As the snow melts with the rising temperatures, there's concern about flooding and crews are dealing all weekend with a large number of potholes.
Although a little bit ahead of the traditional pothole season in Chicago, monster potholes have been popping up all over. The rapid freeze-thaw cycle that started Friday night has also put some riverfront communities on alert.
Ice buildup is not a common reason for rising river levels, but Saturday morning in west suburban Riverside, the Des Plaines River rose over a foot in less than an hour. The increase prompted the National Weather Service to issue a flood warning, but for now the village has remained dry, for the most part.
"It's a slice of heaven as far as I'm concerned, except for the flooding," said Riverside resident Christopher Legan.
Legan's home sits on a tiny dead end street in Riverside that always floods. Last year they had to undertake a six month rebuild after the devastating April floods. Saturday night his house is still dry, barely.
"It's moving up to the garage area, but that's doable for us," he said. "The crest is supposed to be only another half a food so it's not going to hit the house probably."
The rapid freeze-thaw cycle is also responsible for the sudden pothole explosion that is taking place across the region.
In northwest Indiana, Cline Avenue is closed indefinitely because Indiana's highway department says the excessive number of potholes on the road is causing safety issues for drivers. The department has gotten a record number of calls for service due to flat tires and vehicle damage.
"I was going northbound on Cline Avenue and I ended up hitting a pothole and not even a minute after I hit there was like a chain reaction," said motorist Baldemar Montemayor. "There were six other cars that hit and we ended up calling the police."
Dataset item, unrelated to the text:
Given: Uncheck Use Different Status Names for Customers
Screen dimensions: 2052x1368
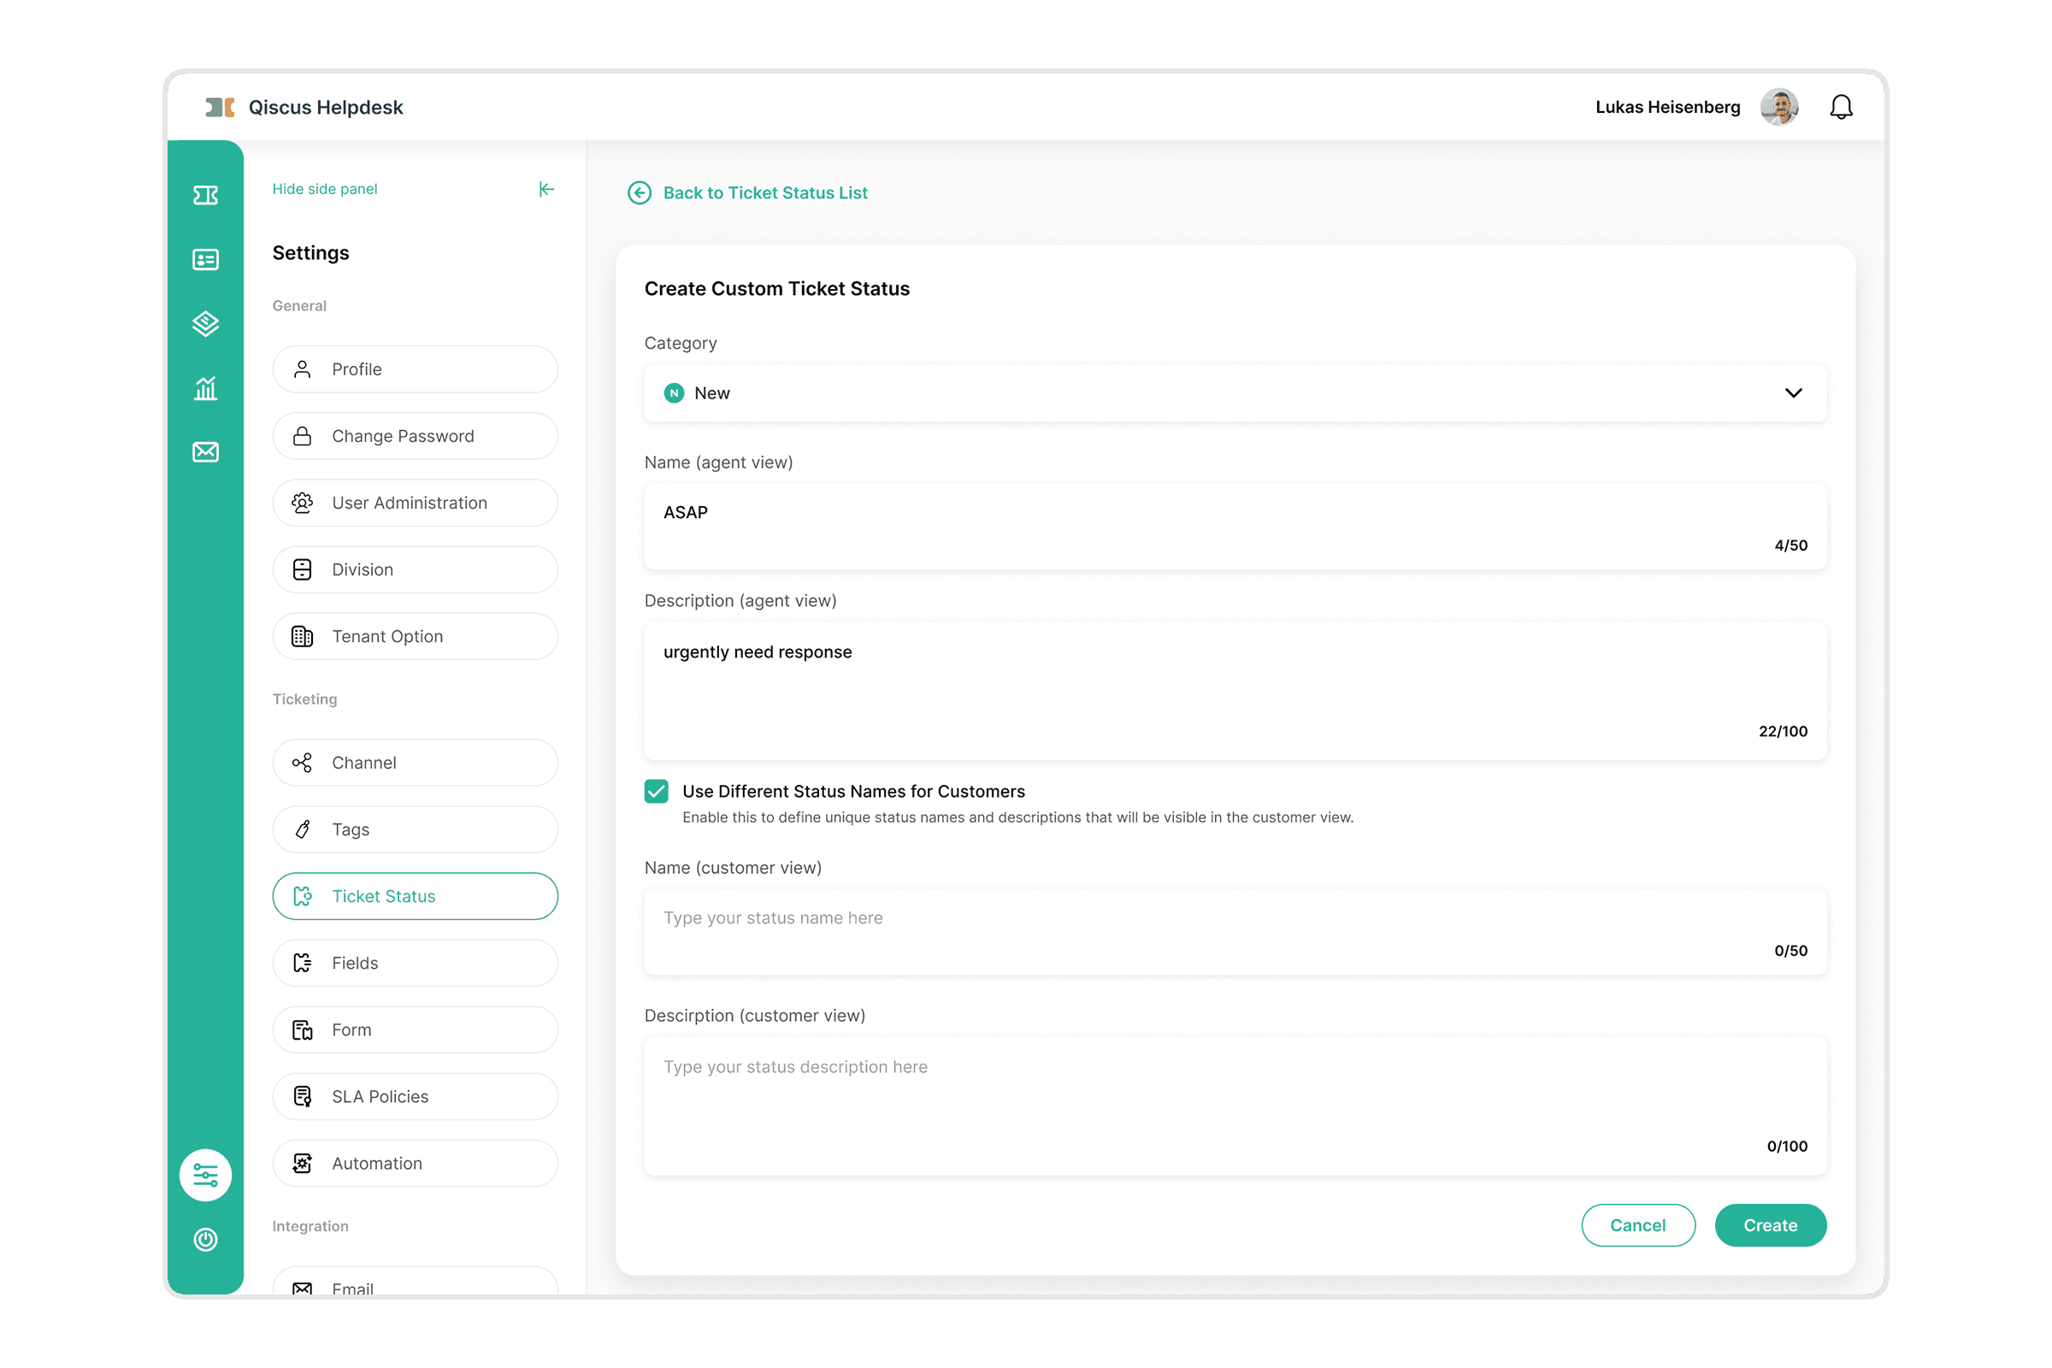Looking at the screenshot, I should (656, 791).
In fact, local mechanics say business is up significantly. Just since Friday night, people have been coming in with all sorts of damage as a result of hitting a pothole.
"We're seeing bent rims and blown out tires. We've seen a lot of that (Saturday)," said mechanic Alfredo Menchaca.
Meanwhile, on 35th Street near U.S. Cellular Field Mayor Rahm Emanuel was out thanking local pothole repair crews, who are now going nonstop.
"They've done 18,000 since Thursday and will be out here seven days a week, weather permitting," Emanuel said.
For those wishing to report a pothole within Chicago, you can call 311, or report it online at 311request.cityofchicago.org.